Enviada em 25/09/2020

A decadência da base da inovação

No Brasil, a ciência não é minimamente estimulada e, por conta disso, o incitamento às pesquisas e ao desenvolvimento são exíguos. Por conseguinte, os profissionais que trabalham nessas esferas encontram grandes obstáculos para ingressar no mercado de trabalho, e assim, se veem estimulados a partir para o exterior em busca de oportunidades sólidas. Logo, frente a essa evasão de cérebros, é imprescindível remediar tal infortúnio.

Mas do mesmo modo que estão as áreas de educação e saúde, os setores científicos, fortemente conectados à inovação, demonstram-se cada vez mais defasados e a principal causa é a falta de investimento neles. De acordo com o relatório dos Indicadores Nacionais de Ciência, Tecnologia e Inovação, de 2018, o Brasil investiu 1,26% do PIB em pesquisa e desenvolvimento. Um baixíssimo valor, se comparado a outros países.

Em virtude disso, há um número maior de profissionais desempregados: 25% dos brasileiros com doutorado, e 35% dos que têm mestrado, segundo o Ministério da Ciência, Tecnologia, Inovações e Comunicações (MTCIC). Afinal, se não há investimento em pesquisas, sejam tecnológicas, sejam científicas, sejam inovadoras, não haverá emprego para os muitos profissionais envolvidos com esses ramos.

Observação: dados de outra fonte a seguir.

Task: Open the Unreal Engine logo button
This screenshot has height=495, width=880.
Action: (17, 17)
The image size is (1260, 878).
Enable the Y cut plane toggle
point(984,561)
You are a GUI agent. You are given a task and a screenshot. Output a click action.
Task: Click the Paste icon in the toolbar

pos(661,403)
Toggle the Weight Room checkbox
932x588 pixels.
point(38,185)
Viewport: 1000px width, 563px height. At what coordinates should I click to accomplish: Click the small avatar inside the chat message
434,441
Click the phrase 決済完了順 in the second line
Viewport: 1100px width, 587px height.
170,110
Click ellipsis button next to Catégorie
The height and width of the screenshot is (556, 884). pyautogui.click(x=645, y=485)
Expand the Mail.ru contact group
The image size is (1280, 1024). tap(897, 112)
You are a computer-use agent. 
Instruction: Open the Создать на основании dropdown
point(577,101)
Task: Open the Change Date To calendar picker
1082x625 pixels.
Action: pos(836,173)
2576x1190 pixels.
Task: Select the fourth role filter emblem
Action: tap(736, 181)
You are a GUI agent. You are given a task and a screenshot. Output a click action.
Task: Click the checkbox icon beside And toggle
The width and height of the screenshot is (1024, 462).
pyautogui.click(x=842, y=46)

Considerando os aspectos mencionados, é evidente que a evasão de cérebros no Brasil é resultado da falta de investimentos nas áreas científicas. E essa é uma problemática que deve ser combatida. Nessa perspectiva, o MTCIC, deve facilitar o acesso das empresas emergentes, que tem foco em ciência e inovação, a patrocínios do ramo tecnológico. Por exemplo, a Financiadora de Estudos e Projetos (Finep), que atua em parceria com empresas, e destina investimentos a projetos tecnológicos. Assim, a destinação de maiores verbas para tais setores deverá criar vagas no mercado de trabalho, a fim de absorver o conteúdo científico produzido por esses prodígios profissionais. Inibindo, portanto, a evasão de cérebros no Brasil, pois, havendo oportunidades de crescimento, eles não necessitarão sair de seu território.